Он не врет. Я чувствую запах апельсинов, но с легким привкусом аммиака.
Чиновник рыдает, вздрагивая плечами.
– Кто такие Шипа с Лучком?
– Хорошие ребята… Послушные… Исполнительные. Дим Димыч взял их на наркоте, но дело не стал заводить. За дозу делали все, что я им говорил.
– Так Дим Димыч тоже у вас любитель?
– Он больше по девочкам… Мы с ним вместе по одной теме работали, давно это было. Подружились… Хороший человек! Был… С пониманием относился…
– Прекрасный был человек, чего уж там. А того мальчика… Борю… Ты сюда вез?
– Да…
– Ты же говорил, только беспризорников привозили?
Неожиданно его голос крепнет и уверенно, даже зло, произносит:
– А нечего так безответственно к своим детям относиться! Тоже мне, мать!
– Тетка…
– А мне плевать! Если мать или там тетка не в состоянии уследить за своим дитем, то это только ее проблемы!
– Что с Миленой?
Вика поднимает бровь.
– Это тетка того мальчика, которой я помогал найти Борю, когда этот его увез, – шепчу ей на ухо. – Потом расскажу.
– Ничего! – восклицает чиновник. – Ровным счетом ничего! Выяснили твой адрес и отпустили. На кой она нам?..
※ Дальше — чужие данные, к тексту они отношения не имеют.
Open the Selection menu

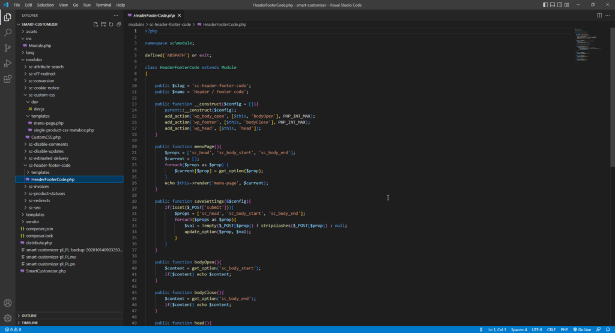tap(46, 5)
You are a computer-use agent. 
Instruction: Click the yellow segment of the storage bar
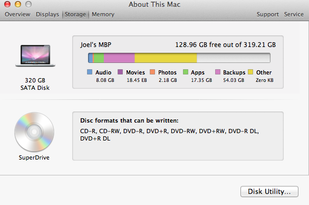click(x=166, y=58)
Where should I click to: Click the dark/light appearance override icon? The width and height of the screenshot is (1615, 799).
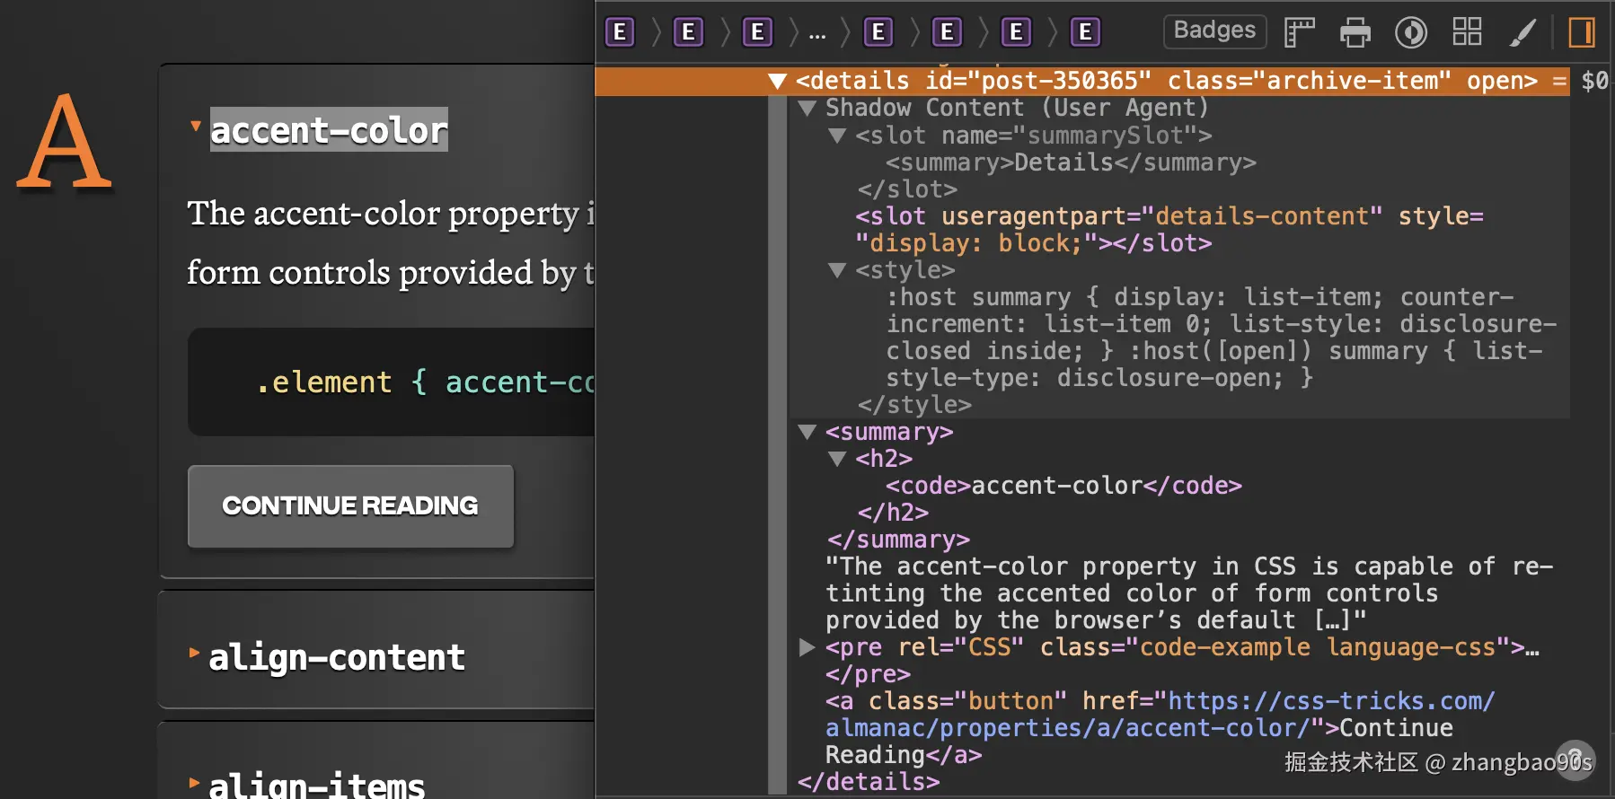pyautogui.click(x=1410, y=32)
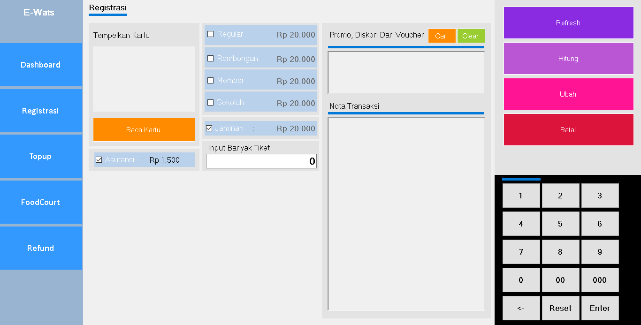This screenshot has width=641, height=325.
Task: Click the Cari voucher button
Action: click(x=442, y=36)
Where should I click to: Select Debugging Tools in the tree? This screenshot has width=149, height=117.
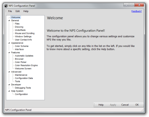pyautogui.click(x=23, y=88)

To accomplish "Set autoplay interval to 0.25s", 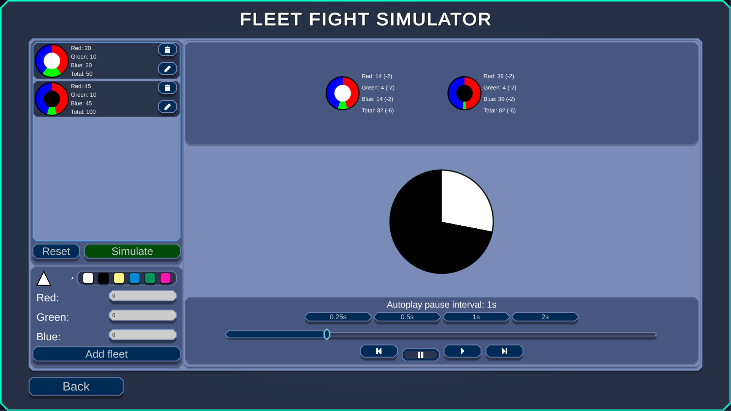I will [x=338, y=317].
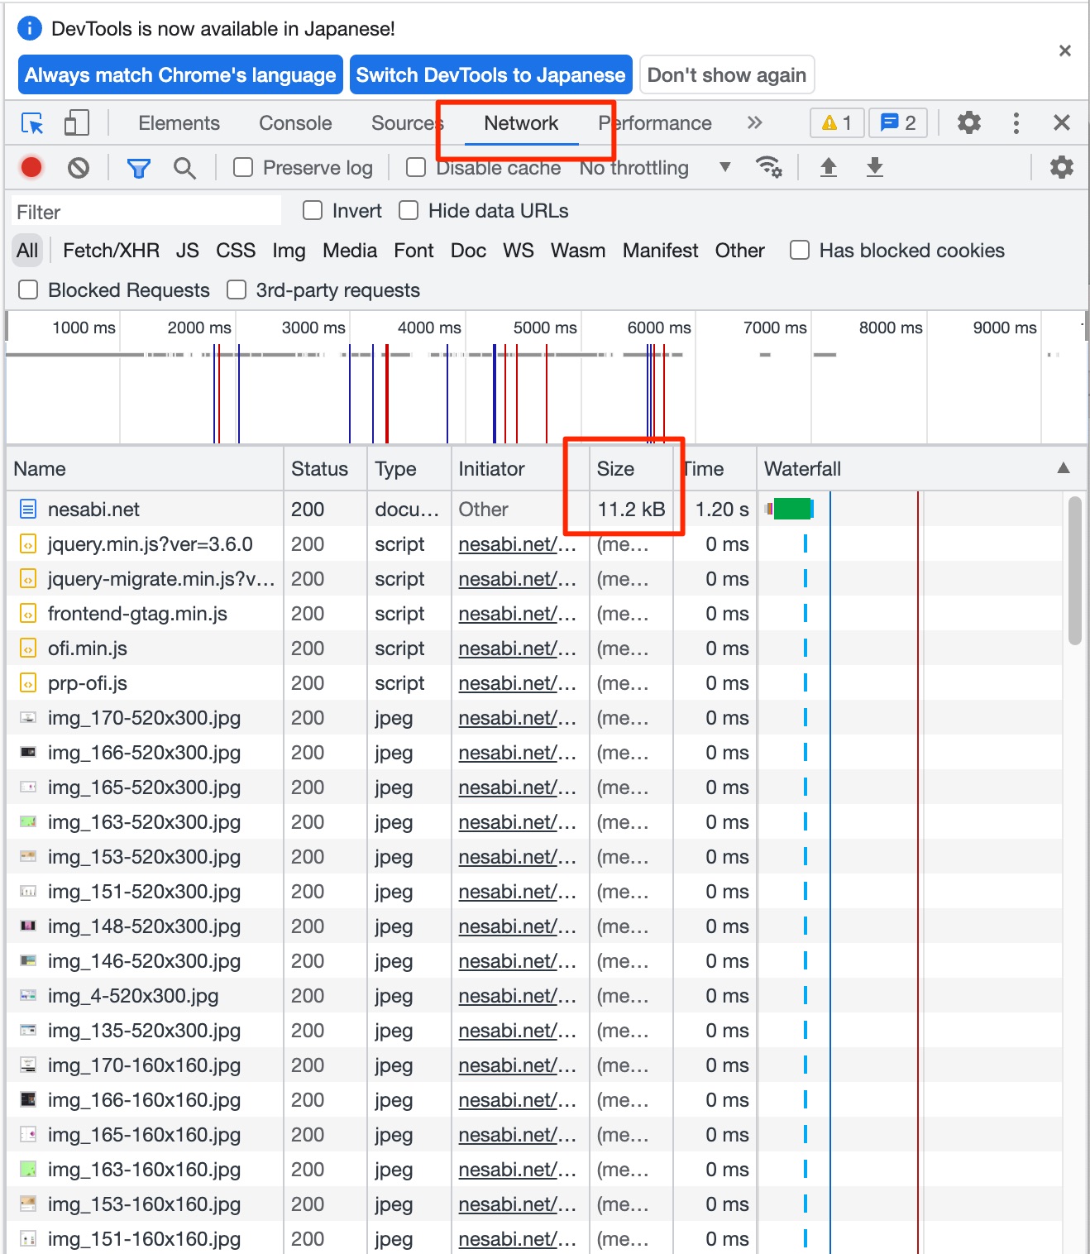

Я продолжаю расспрашивать Гречкина о том, кто еще в курсе, что здесь происходит, знает обо мне, и что они успели предпринять в отношении Киры и родителей. Пока Гречкин успокаивает меня, убеждая, что с ними все нормально, просто потому что еще не дошли руки, я с упоением вдыхаю запах апельсинов. Не врет.
– Фил, я закурю, – говорит Вика, вытаскивая сигару из коробки чиновника. – Не могу успокоиться! Как представлю, что они могли сделать с моей Ксюшей…
– Так у вас есть дочь… – заинтересованно тянет чиновник, но осекается, поняв, что ляпнул что-то не то.
Он оправдывается, говоря, что поинтересовался из любопытства, но запах и вкус тухлятины ничем не перебить.
– Прикури мне тоже, – прошу я Вику.
Она выполняет мою просьбу, я тянусь за сигарой, затягиваюсь, перебивая гадостный привкус во рту, кашляю, выдыхаю… В клубах дыма возникает из ниоткуда системное окно.
Внимание! Системный квест!
Свершить правосудие!
Ликвидируйте Гречкина Валерия Владимировича, убийцу, насильника, педофила, коррупционера.
Гречкину Валерию Владимировичу присваивается отрицательный уровень социальной значимости.
Особь признается особо опасной и чужеродной для Сообщества локального сегмента Галактики (планета Земля).
Носителю присваивается статус «Фагоцит», позволяющий избежать наказания локальных органов правосудия после акта возмездия.
Память о сопутствующих событиях причастных свидетелей правосудия будет избирательно зачищена.
Награды:
• 10000 очков опыта.
• 10 очков репутации с Сообществом разумных видов (текущее значение: Равнодушие 0/30).
Штрафы:
• −30000 очков опыта.
• Перманентная блокировка системного навыка «Героизм».
• Дебаф «Дезертир».
Перечитываю сообщение несколько раз. Системный квест – определенно, что-то новое в моей жизни с интерфейсом. Рефлексии откладываю в дальние задворки сознания и переключаюсь на педофила.
– В доме или на территории есть еще кто-нибудь? – спрашиваю я.